(Pixel coordinate grounding data)
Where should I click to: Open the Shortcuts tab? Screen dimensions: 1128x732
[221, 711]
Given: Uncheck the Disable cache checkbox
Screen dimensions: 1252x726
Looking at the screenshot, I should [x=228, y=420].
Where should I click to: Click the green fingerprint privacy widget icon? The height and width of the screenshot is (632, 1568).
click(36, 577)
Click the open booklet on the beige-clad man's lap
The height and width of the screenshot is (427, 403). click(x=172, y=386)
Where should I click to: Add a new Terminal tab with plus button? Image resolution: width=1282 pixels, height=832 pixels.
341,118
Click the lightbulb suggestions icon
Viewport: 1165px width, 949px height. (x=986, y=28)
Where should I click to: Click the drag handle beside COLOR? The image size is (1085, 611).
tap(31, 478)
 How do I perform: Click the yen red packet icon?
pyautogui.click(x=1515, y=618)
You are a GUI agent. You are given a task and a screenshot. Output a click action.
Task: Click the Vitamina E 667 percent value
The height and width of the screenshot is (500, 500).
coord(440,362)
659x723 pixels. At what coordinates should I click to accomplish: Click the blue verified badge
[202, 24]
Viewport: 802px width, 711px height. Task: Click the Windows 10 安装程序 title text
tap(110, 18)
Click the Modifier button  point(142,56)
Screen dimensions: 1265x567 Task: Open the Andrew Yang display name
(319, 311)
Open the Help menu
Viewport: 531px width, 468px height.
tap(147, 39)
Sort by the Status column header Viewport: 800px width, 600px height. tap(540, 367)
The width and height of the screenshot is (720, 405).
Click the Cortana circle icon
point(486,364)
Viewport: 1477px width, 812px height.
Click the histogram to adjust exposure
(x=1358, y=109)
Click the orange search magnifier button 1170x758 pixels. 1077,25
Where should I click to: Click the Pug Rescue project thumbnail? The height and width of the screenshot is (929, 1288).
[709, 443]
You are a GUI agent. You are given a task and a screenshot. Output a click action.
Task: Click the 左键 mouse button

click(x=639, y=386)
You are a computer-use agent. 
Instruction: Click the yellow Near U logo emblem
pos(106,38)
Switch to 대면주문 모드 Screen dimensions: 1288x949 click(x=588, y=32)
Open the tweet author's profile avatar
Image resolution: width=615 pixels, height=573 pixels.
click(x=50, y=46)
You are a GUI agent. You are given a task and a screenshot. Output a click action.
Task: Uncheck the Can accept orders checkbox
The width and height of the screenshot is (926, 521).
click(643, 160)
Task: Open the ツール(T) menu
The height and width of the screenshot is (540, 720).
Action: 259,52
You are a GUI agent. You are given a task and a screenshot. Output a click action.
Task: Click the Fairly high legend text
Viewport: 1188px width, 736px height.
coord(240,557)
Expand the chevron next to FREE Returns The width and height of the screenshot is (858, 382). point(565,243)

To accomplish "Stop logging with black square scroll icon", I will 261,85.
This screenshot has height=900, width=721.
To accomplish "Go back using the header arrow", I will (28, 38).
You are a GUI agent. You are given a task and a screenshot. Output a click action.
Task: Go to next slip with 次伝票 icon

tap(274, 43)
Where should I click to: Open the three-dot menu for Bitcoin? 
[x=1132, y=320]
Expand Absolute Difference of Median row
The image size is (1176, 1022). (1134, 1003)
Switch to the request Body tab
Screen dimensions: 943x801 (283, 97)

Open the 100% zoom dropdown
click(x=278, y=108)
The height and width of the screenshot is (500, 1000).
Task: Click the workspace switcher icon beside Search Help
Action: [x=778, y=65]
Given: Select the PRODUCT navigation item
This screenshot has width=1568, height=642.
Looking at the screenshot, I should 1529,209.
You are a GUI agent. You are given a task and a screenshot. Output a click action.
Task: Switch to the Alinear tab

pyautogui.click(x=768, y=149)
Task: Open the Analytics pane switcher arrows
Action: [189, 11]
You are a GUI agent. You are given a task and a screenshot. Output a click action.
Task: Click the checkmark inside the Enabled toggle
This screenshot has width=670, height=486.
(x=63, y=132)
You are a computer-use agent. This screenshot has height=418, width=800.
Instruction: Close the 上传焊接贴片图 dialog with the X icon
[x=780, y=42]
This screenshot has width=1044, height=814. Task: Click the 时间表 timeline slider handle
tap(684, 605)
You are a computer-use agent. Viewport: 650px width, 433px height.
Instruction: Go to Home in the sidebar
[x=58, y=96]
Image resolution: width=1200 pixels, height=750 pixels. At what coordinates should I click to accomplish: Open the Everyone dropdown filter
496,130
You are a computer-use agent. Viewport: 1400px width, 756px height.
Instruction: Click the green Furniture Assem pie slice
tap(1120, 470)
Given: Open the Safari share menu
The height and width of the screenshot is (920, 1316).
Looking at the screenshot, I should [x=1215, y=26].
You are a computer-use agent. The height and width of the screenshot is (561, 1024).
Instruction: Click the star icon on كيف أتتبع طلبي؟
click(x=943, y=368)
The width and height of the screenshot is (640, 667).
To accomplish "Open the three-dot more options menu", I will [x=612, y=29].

__Exercise__
Working from the data above, extract solely the lines from the one containing "The width and height of the screenshot is (720, 405)." through the one containing "Click the orange", exactly as they appear, both included.

__Written reply__
The width and height of the screenshot is (720, 405).
Click the Cortana circle icon
point(486,364)
Viewport: 1477px width, 812px height.
Click the histogram to adjust exposure
(x=1358, y=109)
Click the orange search magnifier button 1170x758 pixels. 1077,25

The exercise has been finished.